The surface acid intensity of the catalyst plays a very important role in the SCR reaction. NH3 TPD is often used to evaluate the surface acid site distribution of catalysts. The obtained NH3 TPD spectrum is shown in Fig. 10b. All catalysts are divided into three desorption peaks by fitting. NH4+ adsorbed on Brønsted acid sites is less thermally stable than NH3 adsorbed on Lewis acid sites, and NH4+ desorbs at low temperatures [39, 40]. In general, the peaks before 250 °C can be attributed to the desorption of NH3 bound to Brønsted acid and weak Lewis acid sites while the peaks after 250 °C correspond to the desorption of NH3 bound to strong Lewis acid sites [41]. The position and area of the desorption peak represent the intensity and number of acid sites, respectively. It can be seen from Table 4 that with the increase in doping amount, the acidity intensity and the number of the catalyst both increase, and the Ce0.1/AMD catalyst has the most strong acid sites and total acid sites. Combined with Fig. 3c, this is the main reason why the catalyst Ce0.1/AMD has the best catalytic activity.

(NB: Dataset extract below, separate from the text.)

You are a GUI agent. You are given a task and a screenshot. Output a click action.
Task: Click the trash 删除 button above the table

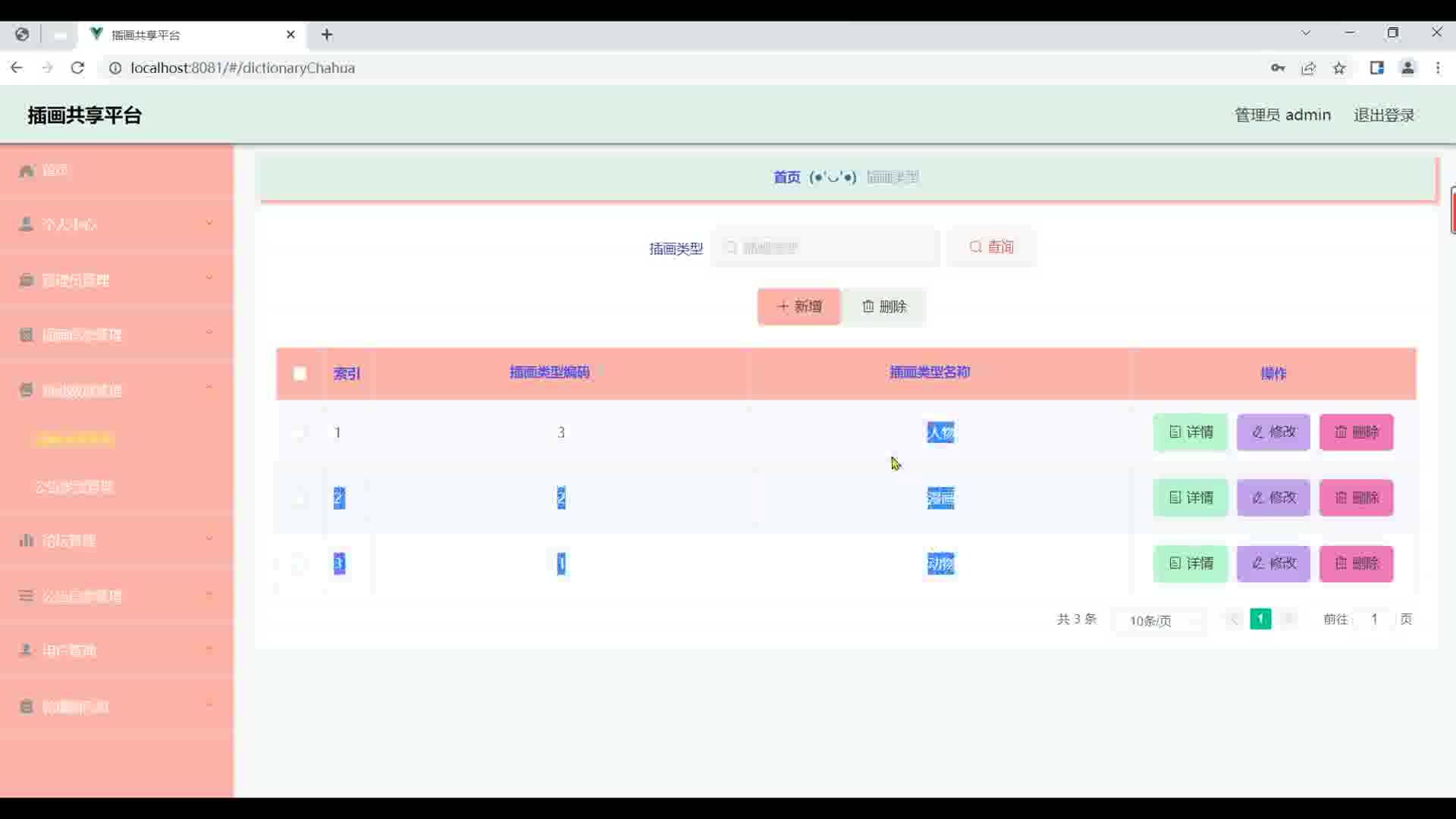point(884,306)
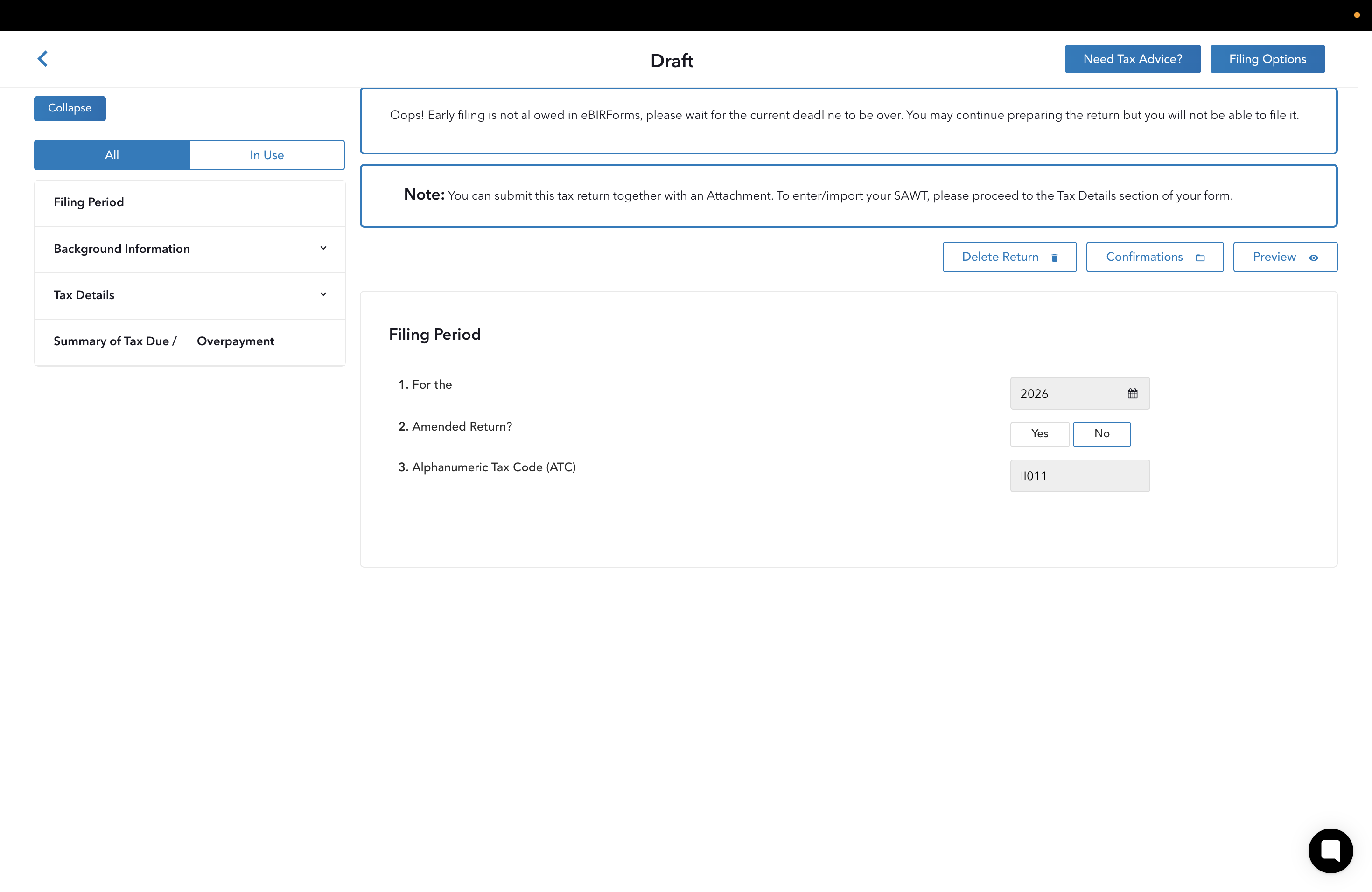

Table 4 Number of acid sites on catalyst surface

4 Conclusions

  1. 1.

    Acid hydrolysis modification can remove alkali metal components in MD, enhance catalyst stability, improve tolerance to alkali metal poisoning, and optimize catalyst pore structure. Using H2SO4 acid hydrolysis, NH3·H2O precipitation can achieve the best acid hydrolysis modification effect. Sulfation treatment can enhance the acidity of the catalyst and the number of chemically adsorbed oxygen and improve the number of acid sites and redox properties. NH3·H2O has moderate alkalinity, which can avoid the introduction of impurity ions.

  2. 2.

    Among Ce doping modified catalysts, Ce0.1/AMD-300 °C has the best NH3 SCR performance, can reach 99% denitrification rate in the range of 230–430 °C, and exhibits excellent resistance to SO2 and H2O. The strong interaction between Ce and Fe can effectively inhibit the crystallization process of Fe2O3, increase the specific surface area, and make the catalyst have more surface adsorbed oxygen Oα and a higher Ce3+/Ce4+ ratio. The formation of Ce3+ can increase the unsaturated chemical bonds, generate charge imbalance, and further promote the surface adsorption of the catalyst.

  3. 3.

    The doping of a small amount of Ce promotes the formation of more oxygen cavities in the catalyst, thereby generating more active and easily reducible oxygen species. The doping of Ce will make Cey/AMD generate more acidic sites, effectively enhance the NH3 adsorption, and promote the conversion of Brønsted acid sites to Lewis acid sites. The Ce0.1/AMD catalyst has the strongest acid sites and total acid intensity, which is the main reason for its best catalytic activity.